We can think of alignment as roughly being decomposed into two “gaps” that we are trying to reduce:
1. The gap between proposed theoretical alignment approaches (such as iterated amplification) and what we might do without such techniques (aka the <@unaligned benchmark@>(@An unaligned benchmark@)) 2. The gap between actual implementations of alignment approaches, and what those approaches are theoretically capable of.
(This distinction is fuzzy. For example, the author puts “the technique can’t answer NP-hard questions” into the second gap while I would have had it in the first gap.)

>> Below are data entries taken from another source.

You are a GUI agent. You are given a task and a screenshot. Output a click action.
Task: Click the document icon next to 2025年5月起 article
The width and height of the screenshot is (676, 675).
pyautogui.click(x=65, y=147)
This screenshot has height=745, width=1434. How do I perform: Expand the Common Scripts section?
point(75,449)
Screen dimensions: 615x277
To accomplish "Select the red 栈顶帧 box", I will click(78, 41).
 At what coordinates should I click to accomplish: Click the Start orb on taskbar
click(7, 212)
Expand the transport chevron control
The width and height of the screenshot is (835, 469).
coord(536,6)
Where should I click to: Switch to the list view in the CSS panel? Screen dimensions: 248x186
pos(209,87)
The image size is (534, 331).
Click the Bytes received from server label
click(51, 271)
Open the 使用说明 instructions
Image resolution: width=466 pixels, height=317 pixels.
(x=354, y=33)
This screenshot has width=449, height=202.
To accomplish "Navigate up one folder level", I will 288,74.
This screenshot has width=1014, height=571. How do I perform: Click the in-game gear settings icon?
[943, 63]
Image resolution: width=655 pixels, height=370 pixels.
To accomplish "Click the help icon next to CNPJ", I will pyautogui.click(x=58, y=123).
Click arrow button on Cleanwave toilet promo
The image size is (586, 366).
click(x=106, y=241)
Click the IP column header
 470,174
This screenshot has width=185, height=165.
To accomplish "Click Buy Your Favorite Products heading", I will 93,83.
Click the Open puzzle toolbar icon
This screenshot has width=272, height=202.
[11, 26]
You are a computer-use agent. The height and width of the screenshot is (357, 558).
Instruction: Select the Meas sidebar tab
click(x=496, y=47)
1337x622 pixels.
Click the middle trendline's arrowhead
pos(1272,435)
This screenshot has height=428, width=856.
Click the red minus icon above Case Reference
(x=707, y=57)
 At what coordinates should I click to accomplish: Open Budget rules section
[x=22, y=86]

We can think of some disagreements in AI alignment as different pictures about how these gaps look:
1. A stereotypical “ML-flavored alignment researcher” thinks that the first gap is very small, because in practice the model will generalize appropriately to new, more complex situations, and continue to do what we want. Such people would then be more focused on narrowing the second gap, by working on practical implementations. 2. A stereotypical “MIRI-flavored alignment researcher” thinks that the first gap is huge, such that it doesn’t really matter if you narrow the second gap, because even if you reduced that gap to zero you would still be doomed with near certainty.
Other notes:
I think some people think that amplified humans are actually just as capable as the unaligned benchmark. I think this is basically the factored cognition hypothesis.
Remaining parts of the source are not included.